[mpich-discuss] cryptic (to me) error

Rajeev Thakur thakur at mcs.anl.gov
Wed Aug 4 11:44:37 CDT 2010


Not cpilog. Can you run just cpi from the mpich2/examples directory.

Rajeev


On Aug 4, 2010, at 11:37 AM, SULLIVAN David (AREVA) wrote:

> Rajeev,  Darius,
> 
> Thanks for your response.
> cpi yields  the  following-
> 
> [dfs at aramis examples_logging]$ mpiexec -host aramis -n 12 ./cpilog
> Process 0 running on aramis
> Process 2 running on aramis
> Process 3 running on aramis
> Process 1 running on aramis
> Process 6 running on aramis
> Process 7 running on aramis
> Process 8 running on aramis
> Process 4 running on aramis
> Process 5 running on aramis
> Process 9 running on aramis
> Process 10 running on aramis
> Process 11 running on aramis
> pi is approximately 3.1415926535898762, Error is 0.0000000000000830
> wall clock time = 0.058131
> Writing logfile....
> Enabling the Default clock synchronization...
> clog_merger.c:CLOG_Merger_init() -
>        Could not open file ./cpilog.clog2 for merging!

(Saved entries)
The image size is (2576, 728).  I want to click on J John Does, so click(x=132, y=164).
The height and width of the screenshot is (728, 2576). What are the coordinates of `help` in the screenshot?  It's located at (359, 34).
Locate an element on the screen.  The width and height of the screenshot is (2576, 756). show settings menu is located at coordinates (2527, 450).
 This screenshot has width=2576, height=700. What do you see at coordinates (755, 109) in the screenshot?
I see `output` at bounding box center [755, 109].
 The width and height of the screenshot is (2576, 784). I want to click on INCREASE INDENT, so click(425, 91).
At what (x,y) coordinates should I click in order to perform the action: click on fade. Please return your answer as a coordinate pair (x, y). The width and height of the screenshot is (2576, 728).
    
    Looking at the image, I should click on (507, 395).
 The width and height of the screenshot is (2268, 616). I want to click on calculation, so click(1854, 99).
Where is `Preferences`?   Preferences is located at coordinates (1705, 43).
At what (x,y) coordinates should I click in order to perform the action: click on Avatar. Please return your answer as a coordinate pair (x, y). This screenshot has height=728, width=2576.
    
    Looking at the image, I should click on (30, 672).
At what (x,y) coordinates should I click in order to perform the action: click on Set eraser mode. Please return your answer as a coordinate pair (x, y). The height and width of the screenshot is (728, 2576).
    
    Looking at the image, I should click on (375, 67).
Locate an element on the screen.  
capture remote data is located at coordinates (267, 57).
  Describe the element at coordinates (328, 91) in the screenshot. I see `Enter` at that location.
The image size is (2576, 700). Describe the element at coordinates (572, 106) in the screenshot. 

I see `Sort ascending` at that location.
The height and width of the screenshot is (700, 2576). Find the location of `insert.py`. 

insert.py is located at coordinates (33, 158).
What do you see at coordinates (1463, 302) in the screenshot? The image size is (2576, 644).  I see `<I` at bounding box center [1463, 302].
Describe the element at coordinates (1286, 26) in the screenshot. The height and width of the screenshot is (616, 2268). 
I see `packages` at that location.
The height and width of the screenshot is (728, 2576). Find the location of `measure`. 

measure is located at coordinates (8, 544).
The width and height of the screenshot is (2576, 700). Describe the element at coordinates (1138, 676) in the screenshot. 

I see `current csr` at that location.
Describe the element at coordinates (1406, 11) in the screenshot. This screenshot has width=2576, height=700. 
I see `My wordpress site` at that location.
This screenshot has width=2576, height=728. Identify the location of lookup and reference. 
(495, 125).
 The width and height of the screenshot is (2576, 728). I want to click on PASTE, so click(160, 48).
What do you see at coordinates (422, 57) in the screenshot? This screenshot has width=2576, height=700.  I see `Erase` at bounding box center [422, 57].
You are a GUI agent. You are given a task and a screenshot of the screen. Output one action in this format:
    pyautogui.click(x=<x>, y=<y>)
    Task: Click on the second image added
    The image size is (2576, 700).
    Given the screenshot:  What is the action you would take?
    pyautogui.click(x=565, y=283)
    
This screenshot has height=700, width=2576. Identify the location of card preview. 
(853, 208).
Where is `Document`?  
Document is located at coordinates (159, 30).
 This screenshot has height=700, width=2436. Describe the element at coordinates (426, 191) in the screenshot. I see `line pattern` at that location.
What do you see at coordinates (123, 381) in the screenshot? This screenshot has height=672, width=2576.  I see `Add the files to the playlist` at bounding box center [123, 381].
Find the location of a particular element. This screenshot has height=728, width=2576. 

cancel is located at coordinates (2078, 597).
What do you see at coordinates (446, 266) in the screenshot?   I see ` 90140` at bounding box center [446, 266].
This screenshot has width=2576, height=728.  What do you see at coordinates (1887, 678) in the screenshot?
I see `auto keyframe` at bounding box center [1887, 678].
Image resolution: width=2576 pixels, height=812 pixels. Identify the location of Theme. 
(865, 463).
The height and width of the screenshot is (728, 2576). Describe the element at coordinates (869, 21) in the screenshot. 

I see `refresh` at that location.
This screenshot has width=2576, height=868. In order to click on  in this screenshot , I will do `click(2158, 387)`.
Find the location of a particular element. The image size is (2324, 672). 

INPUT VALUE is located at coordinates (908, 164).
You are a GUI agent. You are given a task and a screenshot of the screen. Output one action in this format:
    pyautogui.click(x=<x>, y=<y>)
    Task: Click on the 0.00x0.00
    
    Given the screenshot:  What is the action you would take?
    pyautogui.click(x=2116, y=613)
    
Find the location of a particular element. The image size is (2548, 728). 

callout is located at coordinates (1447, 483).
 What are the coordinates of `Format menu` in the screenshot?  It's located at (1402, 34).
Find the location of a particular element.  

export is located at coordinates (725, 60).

_THE TASKS:_
a) In the message, from which directory does Rajeev ask that cpi be run?
b) Retype the message from "[mpich-discuss] cryptic (to" up to and including "the mpich2/examples directory.".

_ANSWERS TO THE EXERCISES:_
a) The mpich2/examples directory.

b)
[mpich-discuss] cryptic (to me) error

Rajeev Thakur thakur at mcs.anl.gov
Wed Aug 4 11:44:37 CDT 2010


Not cpilog. Can you run just cpi from the mpich2/examples directory.